▸ What to produce
Pick out every line in the listing below that contains the word "profile", and copy each of those lines in full.

▸ Provided material
start

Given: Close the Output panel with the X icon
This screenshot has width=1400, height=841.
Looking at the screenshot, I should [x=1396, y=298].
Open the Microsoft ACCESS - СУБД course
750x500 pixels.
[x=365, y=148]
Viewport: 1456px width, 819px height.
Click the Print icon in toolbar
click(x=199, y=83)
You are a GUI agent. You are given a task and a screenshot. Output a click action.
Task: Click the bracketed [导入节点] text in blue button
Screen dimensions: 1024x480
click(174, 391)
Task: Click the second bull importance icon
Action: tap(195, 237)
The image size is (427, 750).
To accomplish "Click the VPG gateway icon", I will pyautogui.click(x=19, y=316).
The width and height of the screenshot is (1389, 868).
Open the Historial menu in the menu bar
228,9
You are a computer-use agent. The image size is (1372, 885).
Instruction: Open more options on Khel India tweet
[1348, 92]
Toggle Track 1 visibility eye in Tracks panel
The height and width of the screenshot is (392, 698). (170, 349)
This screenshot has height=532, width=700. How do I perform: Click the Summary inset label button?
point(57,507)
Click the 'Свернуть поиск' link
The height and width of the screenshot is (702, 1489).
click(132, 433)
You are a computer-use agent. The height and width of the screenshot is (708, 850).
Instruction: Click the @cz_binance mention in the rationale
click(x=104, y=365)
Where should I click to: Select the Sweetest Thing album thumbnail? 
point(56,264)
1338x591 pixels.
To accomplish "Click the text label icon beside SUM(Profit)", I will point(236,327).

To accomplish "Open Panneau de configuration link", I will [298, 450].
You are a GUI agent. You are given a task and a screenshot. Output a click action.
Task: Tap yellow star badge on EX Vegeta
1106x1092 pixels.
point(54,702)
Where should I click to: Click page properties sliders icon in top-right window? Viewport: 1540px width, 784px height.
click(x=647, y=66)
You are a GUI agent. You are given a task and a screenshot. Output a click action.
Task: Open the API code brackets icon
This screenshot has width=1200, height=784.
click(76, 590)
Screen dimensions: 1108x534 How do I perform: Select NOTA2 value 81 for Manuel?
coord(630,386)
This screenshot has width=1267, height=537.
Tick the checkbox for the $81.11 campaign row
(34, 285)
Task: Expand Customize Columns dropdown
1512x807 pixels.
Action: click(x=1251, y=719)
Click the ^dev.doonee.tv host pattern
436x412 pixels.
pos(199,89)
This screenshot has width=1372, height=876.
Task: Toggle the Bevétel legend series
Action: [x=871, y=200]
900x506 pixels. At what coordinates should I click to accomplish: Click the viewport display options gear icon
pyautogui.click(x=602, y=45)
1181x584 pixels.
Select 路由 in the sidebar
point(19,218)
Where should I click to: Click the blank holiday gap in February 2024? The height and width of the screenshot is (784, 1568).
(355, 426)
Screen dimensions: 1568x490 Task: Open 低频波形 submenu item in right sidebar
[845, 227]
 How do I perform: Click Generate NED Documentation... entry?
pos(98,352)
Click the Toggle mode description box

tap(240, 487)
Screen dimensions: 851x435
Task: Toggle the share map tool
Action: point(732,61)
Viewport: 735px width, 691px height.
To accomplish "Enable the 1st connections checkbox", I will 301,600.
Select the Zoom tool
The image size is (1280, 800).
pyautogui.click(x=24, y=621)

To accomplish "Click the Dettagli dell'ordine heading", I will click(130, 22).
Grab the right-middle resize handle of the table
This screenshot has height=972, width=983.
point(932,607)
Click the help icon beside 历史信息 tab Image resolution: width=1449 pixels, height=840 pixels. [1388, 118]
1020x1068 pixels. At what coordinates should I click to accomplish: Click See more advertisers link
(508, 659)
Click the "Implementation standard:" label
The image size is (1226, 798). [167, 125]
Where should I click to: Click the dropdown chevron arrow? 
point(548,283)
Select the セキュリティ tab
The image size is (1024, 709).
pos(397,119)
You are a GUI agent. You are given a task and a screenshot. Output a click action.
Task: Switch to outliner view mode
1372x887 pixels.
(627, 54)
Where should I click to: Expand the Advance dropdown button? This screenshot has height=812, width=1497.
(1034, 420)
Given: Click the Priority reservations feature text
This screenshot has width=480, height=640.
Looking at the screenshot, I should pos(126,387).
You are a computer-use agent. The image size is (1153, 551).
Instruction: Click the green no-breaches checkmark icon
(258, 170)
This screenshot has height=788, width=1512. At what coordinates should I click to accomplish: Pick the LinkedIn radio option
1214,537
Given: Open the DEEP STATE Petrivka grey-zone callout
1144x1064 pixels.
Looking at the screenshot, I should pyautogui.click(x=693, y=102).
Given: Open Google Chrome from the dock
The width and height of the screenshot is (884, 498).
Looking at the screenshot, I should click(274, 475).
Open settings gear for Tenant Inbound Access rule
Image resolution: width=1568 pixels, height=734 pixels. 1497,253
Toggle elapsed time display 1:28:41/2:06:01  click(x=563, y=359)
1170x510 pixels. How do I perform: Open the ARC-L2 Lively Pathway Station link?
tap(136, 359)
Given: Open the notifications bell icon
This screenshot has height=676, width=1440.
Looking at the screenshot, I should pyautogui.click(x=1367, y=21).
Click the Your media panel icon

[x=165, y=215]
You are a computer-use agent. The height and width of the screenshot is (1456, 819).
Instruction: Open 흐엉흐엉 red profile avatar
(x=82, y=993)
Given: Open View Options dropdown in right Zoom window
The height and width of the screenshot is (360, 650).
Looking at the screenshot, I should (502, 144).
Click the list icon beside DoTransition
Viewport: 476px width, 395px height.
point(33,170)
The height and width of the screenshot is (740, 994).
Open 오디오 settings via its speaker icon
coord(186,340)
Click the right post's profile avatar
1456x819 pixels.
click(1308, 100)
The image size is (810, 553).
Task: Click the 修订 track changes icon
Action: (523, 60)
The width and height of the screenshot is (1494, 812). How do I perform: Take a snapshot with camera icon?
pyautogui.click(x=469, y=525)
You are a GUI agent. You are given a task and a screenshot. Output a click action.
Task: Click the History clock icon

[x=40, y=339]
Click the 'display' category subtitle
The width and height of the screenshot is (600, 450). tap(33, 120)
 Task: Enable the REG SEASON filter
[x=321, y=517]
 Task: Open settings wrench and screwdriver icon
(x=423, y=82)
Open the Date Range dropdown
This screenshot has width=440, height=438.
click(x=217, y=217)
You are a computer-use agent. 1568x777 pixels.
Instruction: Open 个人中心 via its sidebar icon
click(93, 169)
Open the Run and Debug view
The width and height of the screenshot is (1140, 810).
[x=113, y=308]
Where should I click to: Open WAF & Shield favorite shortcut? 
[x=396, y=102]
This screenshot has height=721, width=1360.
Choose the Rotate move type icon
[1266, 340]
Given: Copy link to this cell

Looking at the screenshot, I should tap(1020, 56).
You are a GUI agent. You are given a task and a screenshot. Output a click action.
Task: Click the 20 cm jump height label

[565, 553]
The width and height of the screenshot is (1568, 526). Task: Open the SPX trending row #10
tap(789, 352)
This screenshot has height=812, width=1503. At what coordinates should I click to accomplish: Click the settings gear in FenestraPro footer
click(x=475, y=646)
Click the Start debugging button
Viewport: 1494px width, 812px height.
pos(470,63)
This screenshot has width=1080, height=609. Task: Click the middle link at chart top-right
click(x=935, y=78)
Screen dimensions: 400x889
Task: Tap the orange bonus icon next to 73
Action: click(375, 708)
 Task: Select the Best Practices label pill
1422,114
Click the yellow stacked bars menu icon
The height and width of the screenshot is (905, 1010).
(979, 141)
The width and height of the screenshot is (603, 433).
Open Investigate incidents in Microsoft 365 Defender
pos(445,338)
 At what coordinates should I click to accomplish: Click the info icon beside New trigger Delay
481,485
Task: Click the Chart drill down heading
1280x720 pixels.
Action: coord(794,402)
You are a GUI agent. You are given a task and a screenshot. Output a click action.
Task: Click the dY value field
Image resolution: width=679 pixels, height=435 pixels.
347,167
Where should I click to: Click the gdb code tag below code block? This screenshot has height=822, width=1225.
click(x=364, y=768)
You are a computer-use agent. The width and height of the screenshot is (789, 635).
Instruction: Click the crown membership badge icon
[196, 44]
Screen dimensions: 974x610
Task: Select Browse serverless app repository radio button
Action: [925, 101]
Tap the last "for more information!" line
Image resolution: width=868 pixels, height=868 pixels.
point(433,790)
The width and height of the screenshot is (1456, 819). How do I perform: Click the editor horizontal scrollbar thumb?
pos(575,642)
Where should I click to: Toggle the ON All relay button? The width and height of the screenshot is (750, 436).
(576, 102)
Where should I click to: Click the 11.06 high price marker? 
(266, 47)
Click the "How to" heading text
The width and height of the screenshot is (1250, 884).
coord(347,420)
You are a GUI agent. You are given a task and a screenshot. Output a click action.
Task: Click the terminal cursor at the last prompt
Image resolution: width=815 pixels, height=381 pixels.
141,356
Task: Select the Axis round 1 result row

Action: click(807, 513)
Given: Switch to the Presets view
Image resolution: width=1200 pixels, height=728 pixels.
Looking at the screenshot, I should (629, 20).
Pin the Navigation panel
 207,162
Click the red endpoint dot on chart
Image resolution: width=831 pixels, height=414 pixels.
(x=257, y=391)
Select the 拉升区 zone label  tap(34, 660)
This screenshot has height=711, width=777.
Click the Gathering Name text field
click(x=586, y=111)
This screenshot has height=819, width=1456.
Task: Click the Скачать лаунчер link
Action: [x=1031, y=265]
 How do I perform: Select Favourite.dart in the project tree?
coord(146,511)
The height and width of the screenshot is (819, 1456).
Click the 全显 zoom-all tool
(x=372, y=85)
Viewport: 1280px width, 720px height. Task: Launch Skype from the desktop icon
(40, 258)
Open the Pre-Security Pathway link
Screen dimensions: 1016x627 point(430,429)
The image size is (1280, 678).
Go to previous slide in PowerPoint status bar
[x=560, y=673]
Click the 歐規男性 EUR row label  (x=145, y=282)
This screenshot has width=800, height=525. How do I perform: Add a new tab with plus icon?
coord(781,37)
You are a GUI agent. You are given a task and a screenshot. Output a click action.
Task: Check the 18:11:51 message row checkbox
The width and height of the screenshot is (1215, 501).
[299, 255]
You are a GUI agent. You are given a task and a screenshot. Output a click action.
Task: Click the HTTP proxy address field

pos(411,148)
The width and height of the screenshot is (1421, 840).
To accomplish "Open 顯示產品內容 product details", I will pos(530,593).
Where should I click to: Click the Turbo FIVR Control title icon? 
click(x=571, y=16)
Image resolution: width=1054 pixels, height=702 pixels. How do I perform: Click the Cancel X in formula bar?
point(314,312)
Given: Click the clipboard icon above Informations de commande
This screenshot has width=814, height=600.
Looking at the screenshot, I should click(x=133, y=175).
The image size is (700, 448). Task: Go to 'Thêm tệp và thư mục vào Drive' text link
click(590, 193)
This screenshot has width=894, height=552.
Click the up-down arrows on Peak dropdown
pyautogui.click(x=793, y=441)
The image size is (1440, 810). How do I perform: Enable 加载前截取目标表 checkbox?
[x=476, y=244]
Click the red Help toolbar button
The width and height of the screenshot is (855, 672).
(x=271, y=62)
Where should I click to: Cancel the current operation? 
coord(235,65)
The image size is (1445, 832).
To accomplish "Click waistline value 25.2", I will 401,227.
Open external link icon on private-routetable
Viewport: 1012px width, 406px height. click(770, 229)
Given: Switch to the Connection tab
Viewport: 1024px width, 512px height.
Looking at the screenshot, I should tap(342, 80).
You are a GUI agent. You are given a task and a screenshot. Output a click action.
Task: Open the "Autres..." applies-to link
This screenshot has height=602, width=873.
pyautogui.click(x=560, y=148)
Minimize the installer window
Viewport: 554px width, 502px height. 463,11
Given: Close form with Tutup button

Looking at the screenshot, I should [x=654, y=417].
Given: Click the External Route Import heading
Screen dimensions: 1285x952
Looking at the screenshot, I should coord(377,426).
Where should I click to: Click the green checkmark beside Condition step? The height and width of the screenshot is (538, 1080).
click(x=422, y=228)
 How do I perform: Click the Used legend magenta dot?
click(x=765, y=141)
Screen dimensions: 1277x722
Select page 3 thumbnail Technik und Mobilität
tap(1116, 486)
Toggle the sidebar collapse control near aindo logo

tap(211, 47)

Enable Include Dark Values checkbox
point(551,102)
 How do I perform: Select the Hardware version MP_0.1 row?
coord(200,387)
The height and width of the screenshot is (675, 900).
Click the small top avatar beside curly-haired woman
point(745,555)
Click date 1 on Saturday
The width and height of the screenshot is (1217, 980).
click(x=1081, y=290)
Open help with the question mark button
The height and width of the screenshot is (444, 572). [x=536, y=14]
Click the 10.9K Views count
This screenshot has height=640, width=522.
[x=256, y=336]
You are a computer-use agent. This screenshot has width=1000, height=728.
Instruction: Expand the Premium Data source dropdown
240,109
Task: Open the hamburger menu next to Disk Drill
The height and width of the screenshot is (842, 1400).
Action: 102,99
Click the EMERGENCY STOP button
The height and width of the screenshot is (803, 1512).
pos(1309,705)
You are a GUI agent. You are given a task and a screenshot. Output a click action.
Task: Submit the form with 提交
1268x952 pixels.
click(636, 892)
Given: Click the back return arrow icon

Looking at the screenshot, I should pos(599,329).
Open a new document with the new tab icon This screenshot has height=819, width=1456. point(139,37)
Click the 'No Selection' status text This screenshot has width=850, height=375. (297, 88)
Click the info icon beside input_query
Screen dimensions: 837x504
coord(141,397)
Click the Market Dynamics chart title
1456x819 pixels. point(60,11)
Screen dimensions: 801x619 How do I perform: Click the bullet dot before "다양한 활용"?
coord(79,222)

end

▸ Written solution
Instruction: Open 흐엉흐엉 red profile avatar
Click the right post's profile avatar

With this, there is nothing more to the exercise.